Similarly, we calculated the mean RPM of the TSSs of these SH-genes in each tissue to define a tissue contribution index as follows:

$${{{\rm{TCI}}}}\left(t\right)=-\frac{\mathop{\sum }_{i=1}^{k}{{{\rm{RPM}}}}\left(i,t\right)}{k}\,+50$$

(4)

TCI(t) represents the tissue contribution index for the t-th tissue. k denotes the total number of TSSs of SH-genes in each tissue. RPM(i,t) refers to the reads per million mapped reads of the i-th TSS in the t-th tissue.

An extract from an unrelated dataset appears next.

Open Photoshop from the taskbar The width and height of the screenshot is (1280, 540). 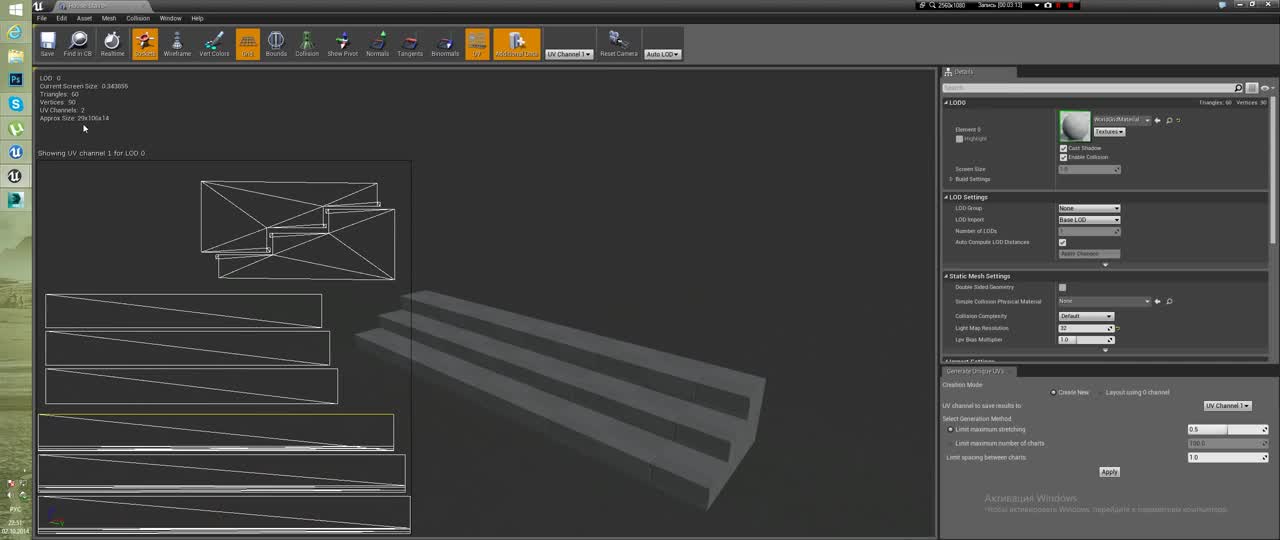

Calculation of fetal fraction

Fetal DNA fractions in maternal plasma were calculated following Hudecova et al.‘s method⁴⁸. First, we determined the proportion of chrY-mapped reads as Y(i) for each plasma sample i:

$${Y}_{\left(i\right)}=\frac{{Observed\; chrY\; reads}\left(i\right)}{{Reads\; mapped\; to\; chr}1 \sim 22,{chrXandchrY}\left(i\right)}$$

(5)

We then analyzed plasma samples from healthy males and females to determine chrY read proportion in males (\(\bar{Y}\)(male)) and the average background noise in females (\(\bar{Y}\)(female)). The fetal fraction (FF) for each sample s was calculated using the formula:

$$F{F}_{\left(S\right)}=\frac{Y\left(s\right)-\bar{Y}\left({female}\right)}{\bar{Y}\left({male}\right)-\bar{Y}\left({female}\right)}$$

(6)

Statistics and reproducibility

The computation and visualization of correlation coefficients, area under the curve (AUC), Operating Characteristic (ROC) curve, t-Distributed Stochastic Neighbor Embedding (t-SNE), box plots, line plots, and scatter plots were all performed using custom Python scripts and Python packages. A p value below 0.05 was considered statistically significant. In the figures, the symbols ‘*‘, ‘**‘, ‘***‘, and ‘****‘ denote p values below 0.05, 0.01, 0.001, and 0.0001, respectively. The p values from multi-comparison were corrected by the Bonferroni approach.

Reporting summary

Further information on research design is available in the Nature Portfolio Reporting Summary linked to this article.